Over the next several years, Boll released a slew of other films based on modestly popular video games, including Alone in the Dark, BllodRayne, Postal, and Far Cry. All were box-office flops and excoriated by critics, who lambasted their poor writing, inept editing, and aimless direction. Boll’s films were so hated, in fact, that he began to earn something of an anti-fandom on the Internet. His wide negative publicity gave him the appearance of monopolization over the video-game movie genre.
By 2010, Boll had largely moved on from said genre, but the perception of films based on video-games had by this point grown so negative that most film studios were hesitant to touch them.

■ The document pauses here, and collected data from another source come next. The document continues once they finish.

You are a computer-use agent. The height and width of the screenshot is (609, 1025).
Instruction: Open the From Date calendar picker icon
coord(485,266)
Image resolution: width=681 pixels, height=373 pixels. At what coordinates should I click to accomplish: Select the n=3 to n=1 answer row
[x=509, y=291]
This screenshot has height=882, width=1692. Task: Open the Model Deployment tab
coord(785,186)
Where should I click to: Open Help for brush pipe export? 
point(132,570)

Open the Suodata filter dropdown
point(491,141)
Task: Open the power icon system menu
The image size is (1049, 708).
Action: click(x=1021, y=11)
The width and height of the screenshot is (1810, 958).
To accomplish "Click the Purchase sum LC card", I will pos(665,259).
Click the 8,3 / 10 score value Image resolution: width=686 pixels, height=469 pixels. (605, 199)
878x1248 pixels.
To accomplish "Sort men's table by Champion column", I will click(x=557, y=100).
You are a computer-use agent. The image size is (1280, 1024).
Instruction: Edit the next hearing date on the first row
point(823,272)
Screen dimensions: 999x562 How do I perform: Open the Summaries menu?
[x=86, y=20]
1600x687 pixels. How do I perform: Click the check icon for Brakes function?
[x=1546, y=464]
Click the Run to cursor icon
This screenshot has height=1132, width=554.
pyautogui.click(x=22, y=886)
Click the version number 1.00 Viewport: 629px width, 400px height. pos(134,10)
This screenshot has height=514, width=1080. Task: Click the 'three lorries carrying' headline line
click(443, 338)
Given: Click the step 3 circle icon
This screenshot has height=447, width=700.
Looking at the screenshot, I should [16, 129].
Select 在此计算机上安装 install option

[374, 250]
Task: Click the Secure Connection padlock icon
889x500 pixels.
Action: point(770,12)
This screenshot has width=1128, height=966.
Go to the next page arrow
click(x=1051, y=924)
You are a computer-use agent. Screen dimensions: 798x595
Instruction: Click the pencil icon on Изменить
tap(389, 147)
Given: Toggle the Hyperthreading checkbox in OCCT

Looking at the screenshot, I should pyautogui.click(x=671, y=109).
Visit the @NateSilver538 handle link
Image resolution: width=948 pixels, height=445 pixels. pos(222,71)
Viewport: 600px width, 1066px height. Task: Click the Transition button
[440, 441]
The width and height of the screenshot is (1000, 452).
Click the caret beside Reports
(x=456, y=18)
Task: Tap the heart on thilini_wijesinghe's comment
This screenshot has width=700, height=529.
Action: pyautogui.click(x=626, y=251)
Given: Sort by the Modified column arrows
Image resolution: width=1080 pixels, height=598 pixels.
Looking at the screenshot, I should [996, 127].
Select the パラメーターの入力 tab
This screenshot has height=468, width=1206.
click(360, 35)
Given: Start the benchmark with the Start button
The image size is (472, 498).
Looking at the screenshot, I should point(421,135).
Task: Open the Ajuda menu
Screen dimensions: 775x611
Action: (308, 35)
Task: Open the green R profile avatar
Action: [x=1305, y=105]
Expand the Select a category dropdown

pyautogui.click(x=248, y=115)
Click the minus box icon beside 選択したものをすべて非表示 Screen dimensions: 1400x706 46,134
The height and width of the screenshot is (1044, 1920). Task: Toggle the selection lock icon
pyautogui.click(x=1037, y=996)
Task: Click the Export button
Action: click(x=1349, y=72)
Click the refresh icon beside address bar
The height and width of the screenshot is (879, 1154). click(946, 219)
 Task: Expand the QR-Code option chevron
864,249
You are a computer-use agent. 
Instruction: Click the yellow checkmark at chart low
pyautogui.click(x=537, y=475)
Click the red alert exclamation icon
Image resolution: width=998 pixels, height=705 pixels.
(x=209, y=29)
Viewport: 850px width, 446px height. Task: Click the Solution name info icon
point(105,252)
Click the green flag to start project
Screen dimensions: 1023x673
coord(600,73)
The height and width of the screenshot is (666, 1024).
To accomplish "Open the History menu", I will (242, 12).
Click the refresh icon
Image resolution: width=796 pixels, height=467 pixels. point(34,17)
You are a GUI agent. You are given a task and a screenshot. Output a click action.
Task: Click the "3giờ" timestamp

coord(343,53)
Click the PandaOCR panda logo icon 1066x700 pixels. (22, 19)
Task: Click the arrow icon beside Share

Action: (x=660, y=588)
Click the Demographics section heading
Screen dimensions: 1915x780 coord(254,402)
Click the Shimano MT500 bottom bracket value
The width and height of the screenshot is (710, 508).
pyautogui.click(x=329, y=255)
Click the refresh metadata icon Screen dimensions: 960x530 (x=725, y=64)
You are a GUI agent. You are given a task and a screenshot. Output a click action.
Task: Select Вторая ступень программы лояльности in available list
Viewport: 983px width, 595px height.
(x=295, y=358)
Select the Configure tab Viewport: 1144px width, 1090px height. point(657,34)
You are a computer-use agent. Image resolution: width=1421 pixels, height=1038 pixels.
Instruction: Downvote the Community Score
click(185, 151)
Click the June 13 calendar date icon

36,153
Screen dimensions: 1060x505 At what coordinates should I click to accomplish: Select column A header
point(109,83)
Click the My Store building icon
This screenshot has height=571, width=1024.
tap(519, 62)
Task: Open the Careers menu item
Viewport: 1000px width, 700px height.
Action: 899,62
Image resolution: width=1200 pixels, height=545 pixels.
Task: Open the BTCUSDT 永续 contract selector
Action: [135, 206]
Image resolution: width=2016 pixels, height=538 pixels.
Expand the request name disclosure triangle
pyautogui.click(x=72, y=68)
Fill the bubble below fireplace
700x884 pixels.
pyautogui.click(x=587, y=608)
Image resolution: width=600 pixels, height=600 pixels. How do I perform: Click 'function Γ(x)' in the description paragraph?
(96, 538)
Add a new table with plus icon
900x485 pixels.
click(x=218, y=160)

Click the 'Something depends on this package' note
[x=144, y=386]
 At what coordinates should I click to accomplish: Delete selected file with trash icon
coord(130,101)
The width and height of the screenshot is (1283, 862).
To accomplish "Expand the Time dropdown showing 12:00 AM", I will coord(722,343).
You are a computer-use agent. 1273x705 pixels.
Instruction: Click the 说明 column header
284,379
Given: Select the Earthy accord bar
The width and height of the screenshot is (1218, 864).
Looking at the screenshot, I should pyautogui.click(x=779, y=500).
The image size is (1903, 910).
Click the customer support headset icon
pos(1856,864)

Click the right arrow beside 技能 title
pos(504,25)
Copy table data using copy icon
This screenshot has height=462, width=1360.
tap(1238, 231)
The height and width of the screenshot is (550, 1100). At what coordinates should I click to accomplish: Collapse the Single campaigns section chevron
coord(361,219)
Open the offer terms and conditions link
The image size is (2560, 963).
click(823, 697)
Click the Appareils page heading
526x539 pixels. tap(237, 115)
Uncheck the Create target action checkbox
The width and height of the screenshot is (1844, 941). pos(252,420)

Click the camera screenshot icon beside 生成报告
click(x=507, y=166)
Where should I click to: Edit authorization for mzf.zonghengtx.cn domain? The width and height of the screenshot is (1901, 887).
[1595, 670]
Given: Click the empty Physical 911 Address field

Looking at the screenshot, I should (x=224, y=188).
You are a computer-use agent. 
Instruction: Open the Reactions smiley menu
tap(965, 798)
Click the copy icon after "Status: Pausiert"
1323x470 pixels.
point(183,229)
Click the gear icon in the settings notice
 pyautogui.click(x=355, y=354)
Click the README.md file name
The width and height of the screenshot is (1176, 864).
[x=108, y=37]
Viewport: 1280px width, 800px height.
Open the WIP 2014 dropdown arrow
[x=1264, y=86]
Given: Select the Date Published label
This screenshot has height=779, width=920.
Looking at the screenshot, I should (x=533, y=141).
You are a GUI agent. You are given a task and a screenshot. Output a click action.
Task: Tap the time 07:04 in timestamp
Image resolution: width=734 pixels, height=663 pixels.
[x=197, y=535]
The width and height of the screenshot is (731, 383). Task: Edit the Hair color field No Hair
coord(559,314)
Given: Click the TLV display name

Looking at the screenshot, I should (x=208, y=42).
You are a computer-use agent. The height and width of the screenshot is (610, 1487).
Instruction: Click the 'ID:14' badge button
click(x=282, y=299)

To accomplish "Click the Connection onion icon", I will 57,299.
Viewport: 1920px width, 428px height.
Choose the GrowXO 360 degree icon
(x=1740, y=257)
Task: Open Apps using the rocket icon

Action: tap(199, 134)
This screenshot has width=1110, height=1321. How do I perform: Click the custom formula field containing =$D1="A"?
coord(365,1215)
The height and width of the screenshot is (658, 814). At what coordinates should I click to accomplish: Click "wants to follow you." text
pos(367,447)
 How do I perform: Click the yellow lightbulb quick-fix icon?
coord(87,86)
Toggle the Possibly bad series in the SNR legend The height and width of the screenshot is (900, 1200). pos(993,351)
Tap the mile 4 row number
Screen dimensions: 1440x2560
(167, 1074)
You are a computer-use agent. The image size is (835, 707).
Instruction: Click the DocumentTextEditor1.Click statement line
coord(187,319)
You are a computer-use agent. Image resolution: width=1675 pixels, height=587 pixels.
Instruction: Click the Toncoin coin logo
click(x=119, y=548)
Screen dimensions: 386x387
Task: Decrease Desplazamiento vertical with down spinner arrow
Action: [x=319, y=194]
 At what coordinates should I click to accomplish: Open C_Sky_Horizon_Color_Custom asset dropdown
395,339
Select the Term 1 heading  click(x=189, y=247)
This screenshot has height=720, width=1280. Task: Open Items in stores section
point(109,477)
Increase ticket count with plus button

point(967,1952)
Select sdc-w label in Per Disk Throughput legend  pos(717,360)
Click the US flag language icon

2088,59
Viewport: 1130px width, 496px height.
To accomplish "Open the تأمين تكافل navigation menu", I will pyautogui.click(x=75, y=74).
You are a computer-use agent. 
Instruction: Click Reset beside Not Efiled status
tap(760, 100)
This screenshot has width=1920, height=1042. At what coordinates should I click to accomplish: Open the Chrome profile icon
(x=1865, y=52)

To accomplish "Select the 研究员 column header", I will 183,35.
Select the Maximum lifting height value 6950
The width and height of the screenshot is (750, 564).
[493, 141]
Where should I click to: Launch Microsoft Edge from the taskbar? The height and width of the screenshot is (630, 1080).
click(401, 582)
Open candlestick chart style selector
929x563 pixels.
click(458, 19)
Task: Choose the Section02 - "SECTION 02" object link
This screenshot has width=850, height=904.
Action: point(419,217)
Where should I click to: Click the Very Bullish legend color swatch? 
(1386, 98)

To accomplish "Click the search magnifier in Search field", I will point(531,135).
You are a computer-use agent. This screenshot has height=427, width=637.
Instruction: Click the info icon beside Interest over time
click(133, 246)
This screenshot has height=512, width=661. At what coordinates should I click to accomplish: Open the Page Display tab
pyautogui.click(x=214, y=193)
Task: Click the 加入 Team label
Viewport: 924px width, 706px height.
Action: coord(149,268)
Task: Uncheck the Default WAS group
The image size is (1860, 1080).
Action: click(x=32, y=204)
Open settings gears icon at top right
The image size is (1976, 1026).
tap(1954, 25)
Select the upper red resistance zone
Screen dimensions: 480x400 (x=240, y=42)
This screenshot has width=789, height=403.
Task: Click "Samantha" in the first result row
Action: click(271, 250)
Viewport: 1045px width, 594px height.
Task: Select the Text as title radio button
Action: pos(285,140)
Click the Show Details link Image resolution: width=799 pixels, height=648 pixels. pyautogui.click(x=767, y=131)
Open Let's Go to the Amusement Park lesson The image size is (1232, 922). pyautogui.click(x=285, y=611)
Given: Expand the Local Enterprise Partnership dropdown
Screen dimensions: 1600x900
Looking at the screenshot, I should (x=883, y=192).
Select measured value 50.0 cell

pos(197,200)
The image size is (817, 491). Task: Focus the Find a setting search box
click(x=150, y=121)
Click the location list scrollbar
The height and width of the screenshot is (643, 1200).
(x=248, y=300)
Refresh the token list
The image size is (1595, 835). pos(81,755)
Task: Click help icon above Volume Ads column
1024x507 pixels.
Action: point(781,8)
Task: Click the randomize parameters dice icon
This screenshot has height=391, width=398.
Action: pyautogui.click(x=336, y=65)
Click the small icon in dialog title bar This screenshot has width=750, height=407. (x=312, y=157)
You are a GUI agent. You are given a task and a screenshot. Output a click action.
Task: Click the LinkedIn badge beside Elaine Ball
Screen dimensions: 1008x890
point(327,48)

They had bombed so often in the past that future attempts seemed like money in the trash.
Still, as action blockbusters began to overtake Hollywood – not merely during summertime, but (thanks to franchises like the new Star Wars flicks and the Marvel Cinematic Universe) year-round – it seemed only natural that video games would get more turns at the big screen. The films still stumbled (neither Need For Speed nor Assassins’ Creed received a warm reception), but they were achieving a level of financial backing they’d never attained before.
Then in 2016, Universal released Warcraft, an expensive spinoff of the popular Blizzard franchise. Like its predecessors, the film was poorly reviewed and did not perform well domestically. But worldwide, the film smashed the box office, ultimately earning over $400 million. No video-game film before (or, as of this writing, since) has hit the benchmark of Warcraft, and its success proved that films of its ilk still had a market.
And here we can begin to answer the original question: How did video-game movies become good?
Three reasons come to mind. First, the increased budgets to action films across the board has inspired studios to develop video-game adaptations that don’t look like something out of grade-school Printshop. The Pokemon in Detective Pikachu are rendered convincingly, as is the electric blue star of Sonic the Hedgehog (er… not counting the original trailer version).
Second, these films now put a bit more effort into character. Angelina Jolie’s Lara Croft was a generic action heroine with no real personality behind her weapons and wardrobe. (The sequel, Cradle of Life, tried injecting a romantic arc into the story, but it felt as forced as everything else.) The 2018 Tomb Raider, however, gives Lara (played here by Alicia Vikander) an origin and backstory, plus a characterization that makes her feel like more than a female robot.
Third, the films don’t necessarily adhere to the rules of the source material, allowing them freedom to tell more developed and unconventional stories. The first Angry Birds movie felt restricted by its need to play things safe and build up to its expected climax, contriving a story that would allow its avian leads to slingshot their way into piggy towers. The Angry Birds Movie 2, however, threw this sort of logic and conformity out the window, opting instead for pure madness and animated lunacy. The result was a film that was far funnier and more self-aware than the first – and far better as a result.
These latest video-game films don’t have any real connection to one another (apart from Pikachu and Sonic, which take similar routes in telling stories of human leads teaming up with CG comic sidekicks). But their across-the-board improvement of the genre is a promising sign that filmmakers may have at last begun to take them seriously. After spending so many years at the bottom of Hollywood’s barrel, it’s encouraging to see this genre finally begin to level up.